Only way an enthusiast comapny to approach nVidia at this point in the game is really to approach them from all fronts. Price is a big factor, espceailly with ULI coming out with their chipset (and many of their boards are very cheap too) - and if you've noticed there has been a lot of price cuts going on lately (Neo4 SLI and ABIT AN8 SLI can be had for sub $100, etc). Basically ULI and VIA have got the budget division covered, ATI's got the integrated graphics solution covered, nVidia's got the rest covered. With ATI coming into the market this late in the game ... we'll have to see what goes on.
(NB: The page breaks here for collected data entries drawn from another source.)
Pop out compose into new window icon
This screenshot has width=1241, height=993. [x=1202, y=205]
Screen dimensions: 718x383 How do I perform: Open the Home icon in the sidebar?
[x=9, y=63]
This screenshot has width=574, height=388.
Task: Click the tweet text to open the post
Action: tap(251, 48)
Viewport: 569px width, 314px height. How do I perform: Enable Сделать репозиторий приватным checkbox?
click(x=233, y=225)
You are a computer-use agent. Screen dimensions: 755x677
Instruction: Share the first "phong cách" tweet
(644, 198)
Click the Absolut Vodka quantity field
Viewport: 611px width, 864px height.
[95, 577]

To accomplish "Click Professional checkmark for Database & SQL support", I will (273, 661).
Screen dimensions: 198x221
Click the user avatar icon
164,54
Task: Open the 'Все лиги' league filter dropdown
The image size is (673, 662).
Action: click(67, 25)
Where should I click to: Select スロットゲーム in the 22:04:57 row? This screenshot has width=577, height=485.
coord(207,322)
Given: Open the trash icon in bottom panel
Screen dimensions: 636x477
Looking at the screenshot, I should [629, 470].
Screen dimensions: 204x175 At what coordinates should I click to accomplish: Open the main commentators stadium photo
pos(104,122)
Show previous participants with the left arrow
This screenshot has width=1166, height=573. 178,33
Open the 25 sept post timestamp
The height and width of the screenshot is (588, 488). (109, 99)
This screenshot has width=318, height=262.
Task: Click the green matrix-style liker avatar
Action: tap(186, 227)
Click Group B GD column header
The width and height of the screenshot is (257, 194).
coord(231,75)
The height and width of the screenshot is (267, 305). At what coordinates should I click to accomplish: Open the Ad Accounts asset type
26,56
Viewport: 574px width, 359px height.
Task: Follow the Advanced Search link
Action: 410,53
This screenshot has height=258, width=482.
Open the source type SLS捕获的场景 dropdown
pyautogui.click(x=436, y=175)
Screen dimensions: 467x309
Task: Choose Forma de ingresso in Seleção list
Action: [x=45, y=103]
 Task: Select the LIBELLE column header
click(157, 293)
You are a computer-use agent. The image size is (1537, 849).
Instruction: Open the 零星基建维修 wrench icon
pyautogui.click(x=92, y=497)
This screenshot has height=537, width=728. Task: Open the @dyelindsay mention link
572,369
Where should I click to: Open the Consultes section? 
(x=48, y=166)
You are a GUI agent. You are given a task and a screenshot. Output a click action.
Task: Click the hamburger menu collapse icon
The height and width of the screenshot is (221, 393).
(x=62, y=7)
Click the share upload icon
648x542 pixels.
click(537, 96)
ATI's definately been in trouble lately with their manufacturing process. Delay of next-gen cards, now coming out with a crossfire board nearly 6-8 months after nVidia came out with SLI), and more. Although I'm not sure why this should be a problem, ATI's revenues went up by 30% last year (don't quote me for an exact figure) due to their RS480 chipset appealing to the OEM market.
Edit:
Their new chipset doesn't promise much advantage to the triad & true nForce4 chipset, except for the High Definition Azilla audio, but this is with the SB450 southbridge (no support for SATA II, no NCQ, slow USB implementation + more cpu overhead). Once the SB600 gets released there should be a more compelling reason to upgrade to the ATI chipset, but they've got to work on the price.
Their Crossfire implementation is comparable to nVidias, the biggest disadvantage being the "Crossfire master" card you have to buy. Not as flexible as nVidia's SLI.
Once ATI does do something, however, they usually do it right. Someone made a comment about ATI "playing it safe" - agreed.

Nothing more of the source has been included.